The Commission has applied the common law of Agency test to determine whether contractors should be deemed Agency employees for purposes of Title VII. See Gaines v. Department of the Army, EEOC Appeal No. 01A53152 (July 6, 2006); Baker v. Department of the Army, EEOC Appeal No. 01A45313 (March 16, 2006); Ma v. Department of Health and Human Services, EEOC Appeal No. 01962390 (May 29, 1998). Specifically, the Commission will look to the following non-exhaustive list of factors: (1) the extent of the employer's right to control the means and manner of the worker's performance; (2) the kind of occupation, with reference to whether the work usually is done under the direction of a supervisor or is done by a specialist without supervision; (3) the skill required in the particular occupation; (4) whether the "employer or the individual furnishes the equipment used and the place of work; (5) the length of time the individual has worked; (6) the method of payment, whether by time or by the job; (7) the manner in which the work relationship is terminated, i.e. by one or both parties, with or without notice and explanation; (8) whether annual leave is afforded; (9) whether the work is an integral part of the business of the "employer;" (10) whether the worker accumulates retirement benefits; (11) whether the "employer" pays social security taxes; and (12) the intention of the parties. See id.
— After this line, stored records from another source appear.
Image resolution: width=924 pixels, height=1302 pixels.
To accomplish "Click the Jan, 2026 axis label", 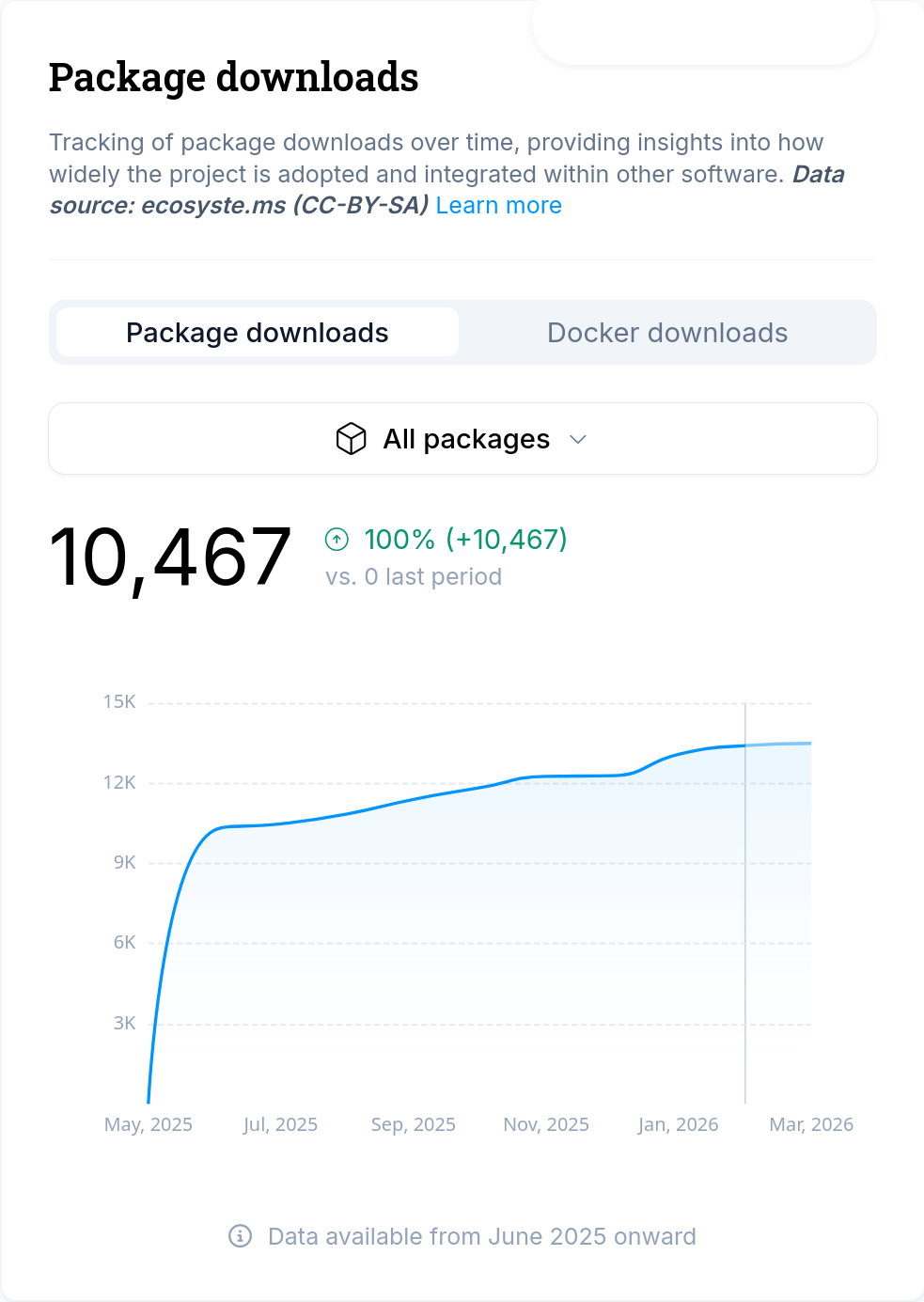I will coord(678,1124).
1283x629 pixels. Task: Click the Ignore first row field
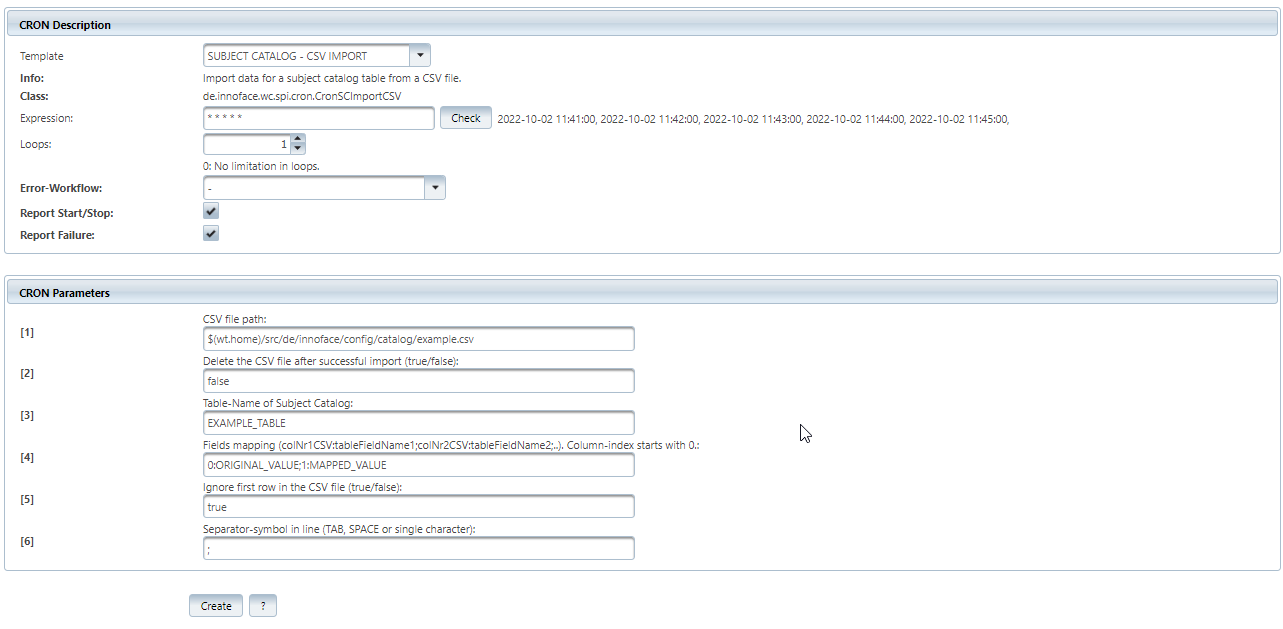pos(418,507)
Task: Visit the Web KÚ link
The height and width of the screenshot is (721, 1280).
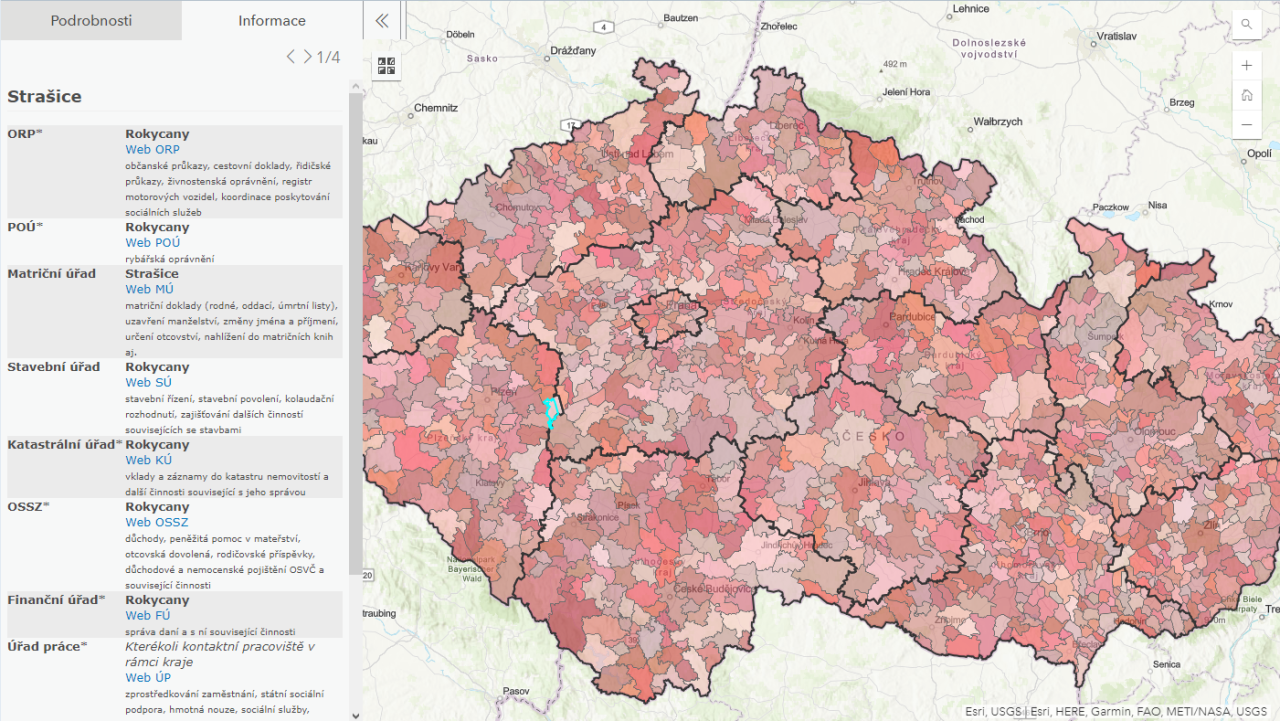Action: coord(148,460)
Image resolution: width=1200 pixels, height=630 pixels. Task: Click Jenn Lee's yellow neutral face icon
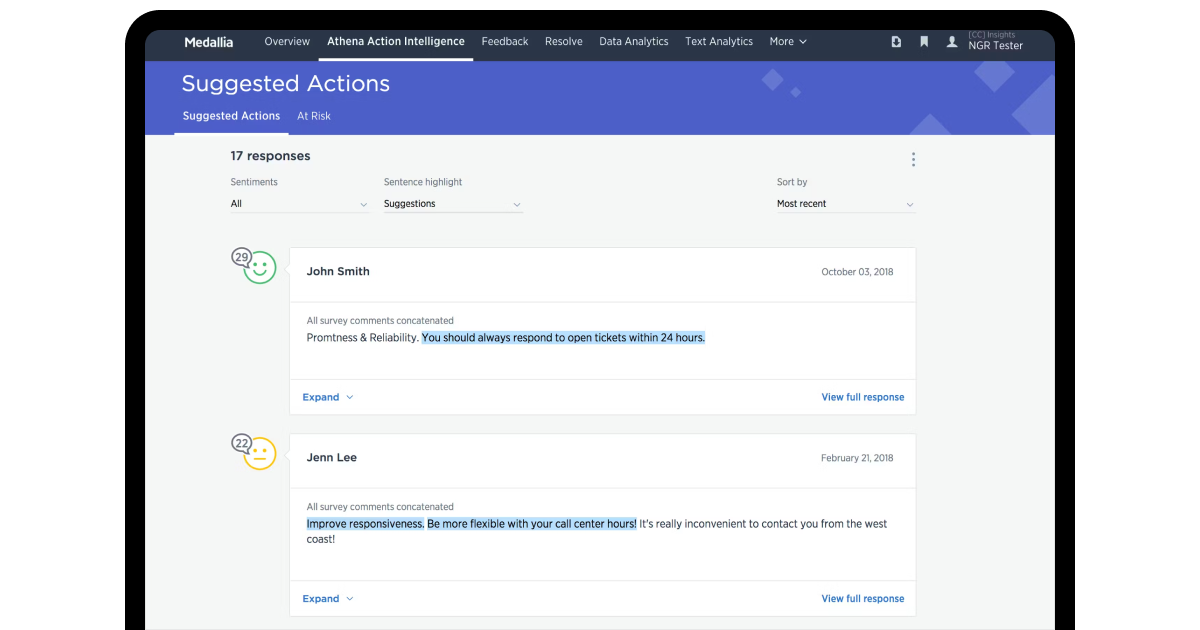click(260, 454)
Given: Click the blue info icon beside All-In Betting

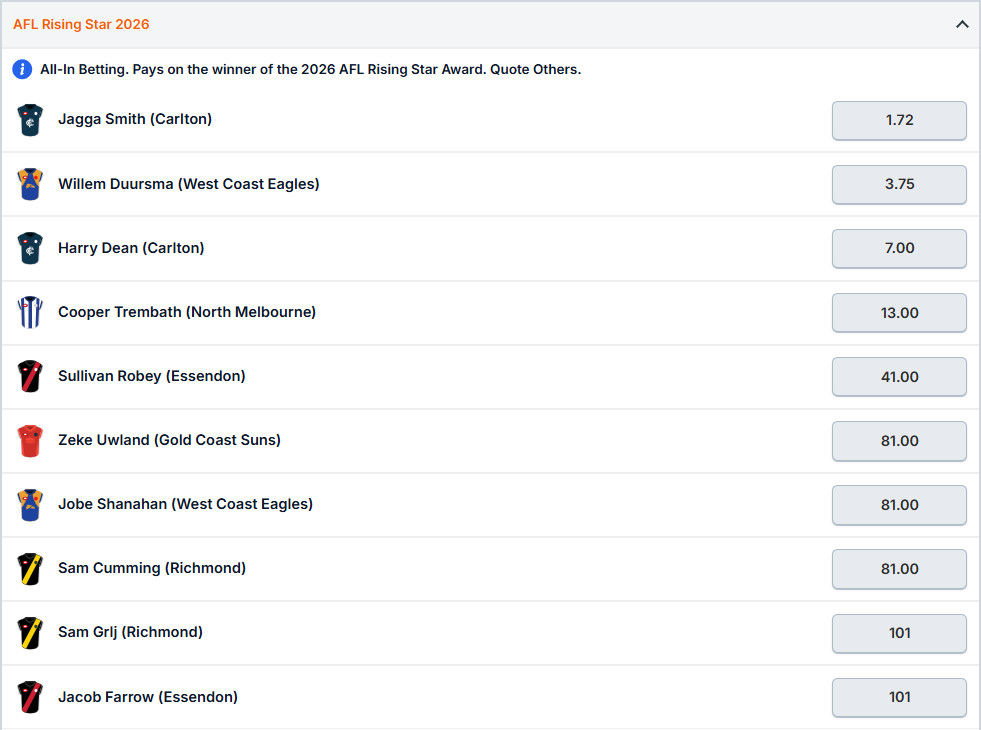Looking at the screenshot, I should [22, 69].
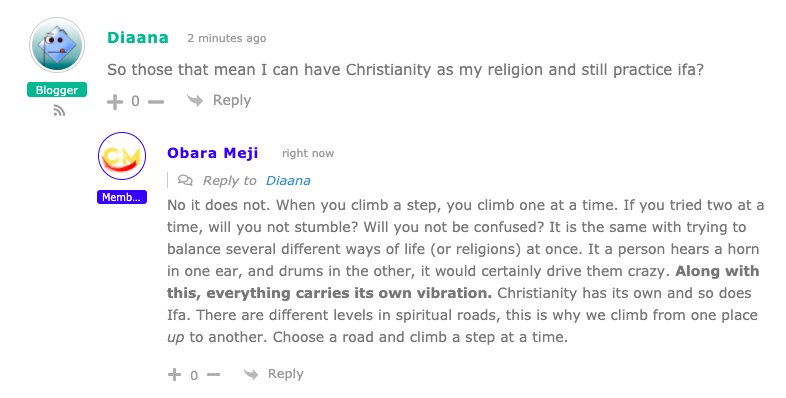Click the vote count on Diaana's comment

click(135, 102)
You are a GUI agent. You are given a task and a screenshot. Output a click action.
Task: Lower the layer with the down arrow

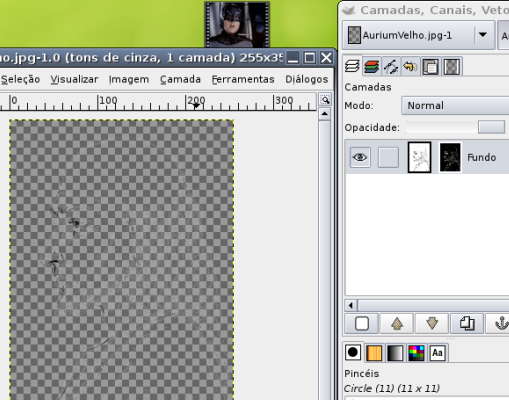432,323
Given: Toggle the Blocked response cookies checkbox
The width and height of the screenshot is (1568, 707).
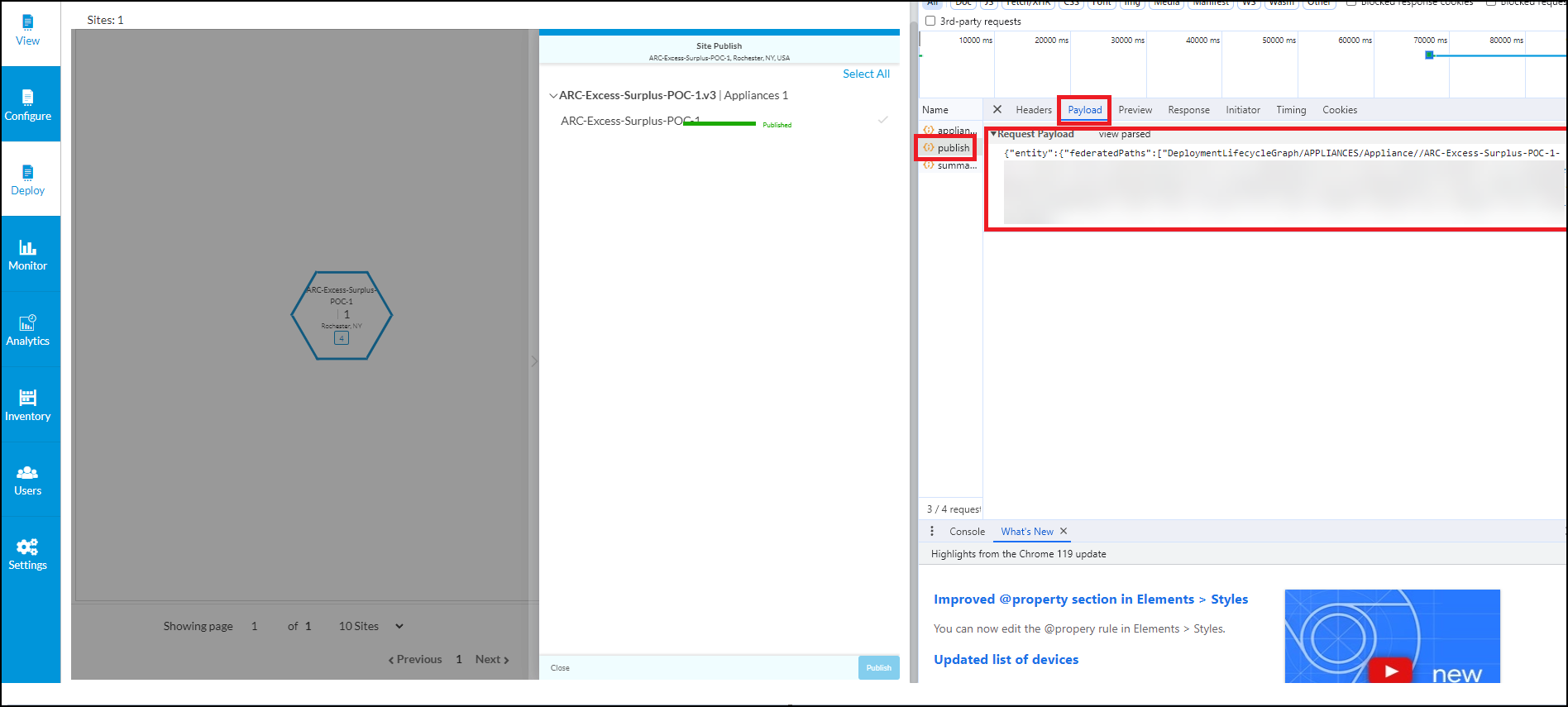Looking at the screenshot, I should (1351, 2).
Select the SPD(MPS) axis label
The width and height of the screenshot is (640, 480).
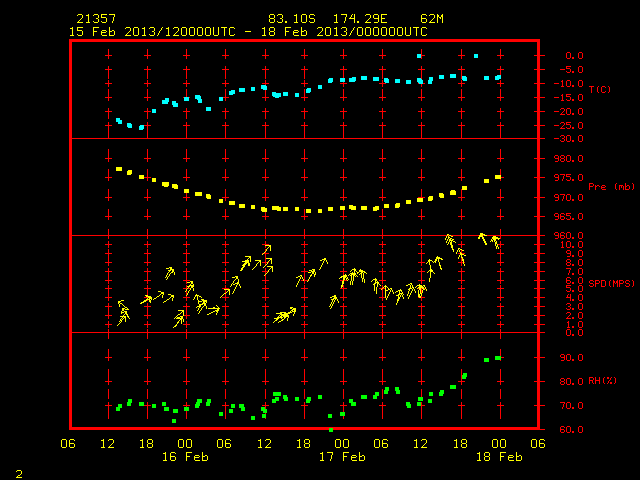pyautogui.click(x=611, y=283)
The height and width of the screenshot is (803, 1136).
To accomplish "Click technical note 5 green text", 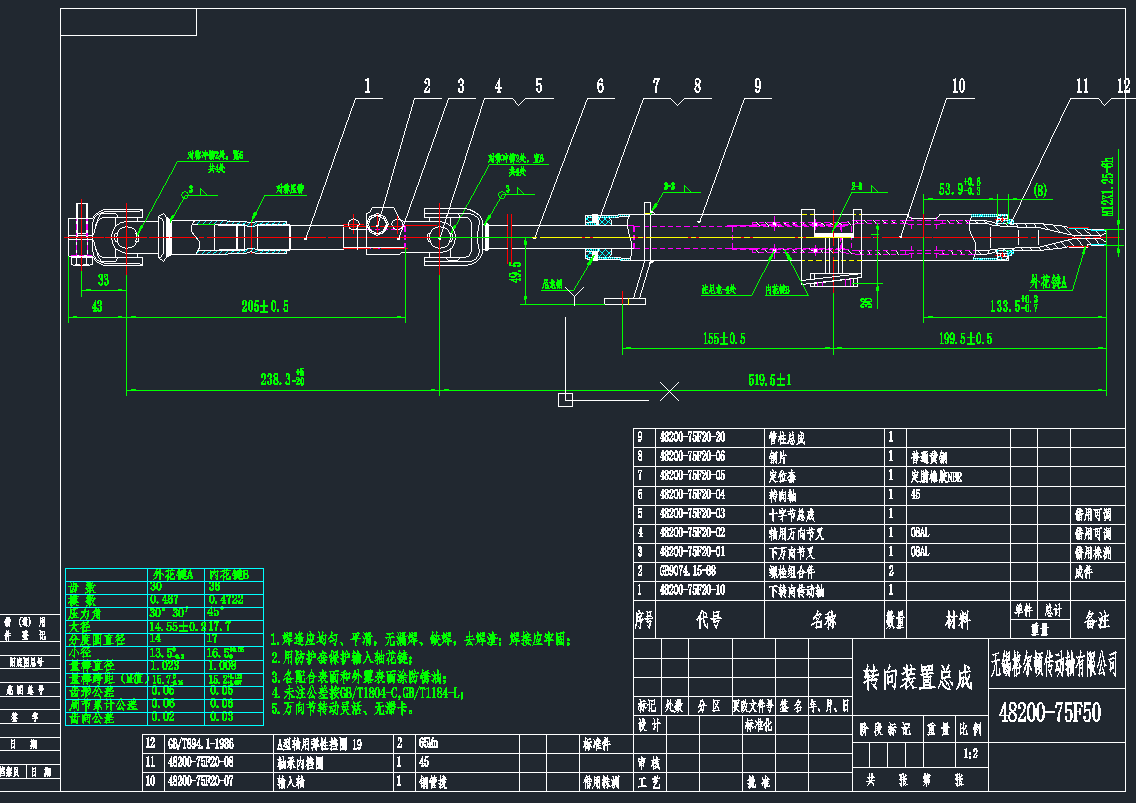I will 342,708.
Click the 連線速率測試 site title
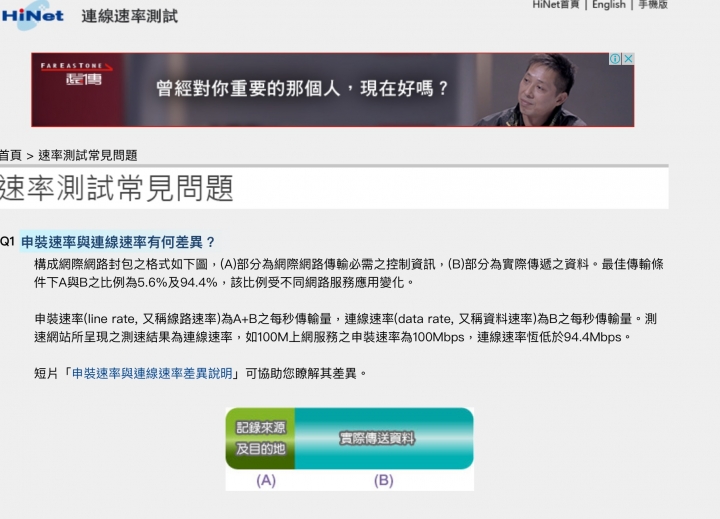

In Ma, the Commission noted that the common law test contains, "no shorthand formula or magic phrase that can be applied to find the answer... [A]ll of the incidents of the relationship must be assessed and weighted with no one factor being decisive." Id. Furthermore, in Baker, we noted that the Commission has recognized that a "joint employment" relationship may exist where both the Agency and the "staffing firm" may be deemed employers. EEOC Appeal No. 01A45313 (citing EEOC Enforcement Guidance: Application of EEO Laws to Contingent Workers Placed by Temporary Employment Agencies and Other Staffing Firms, EEOC Notice No. 915.002 (December 3, 1997)). A joint employment determination requires an assessment of the comparative amount and type of control the "staffing firm" and the Agency each maintain over the employee's work. Id. Thus, a federal Agency will qualify as a joint employer of an individual if it has the requisite means and manner of control over the individual's work under the Ma criteria, whether or not the individual is on the federal payroll. Id.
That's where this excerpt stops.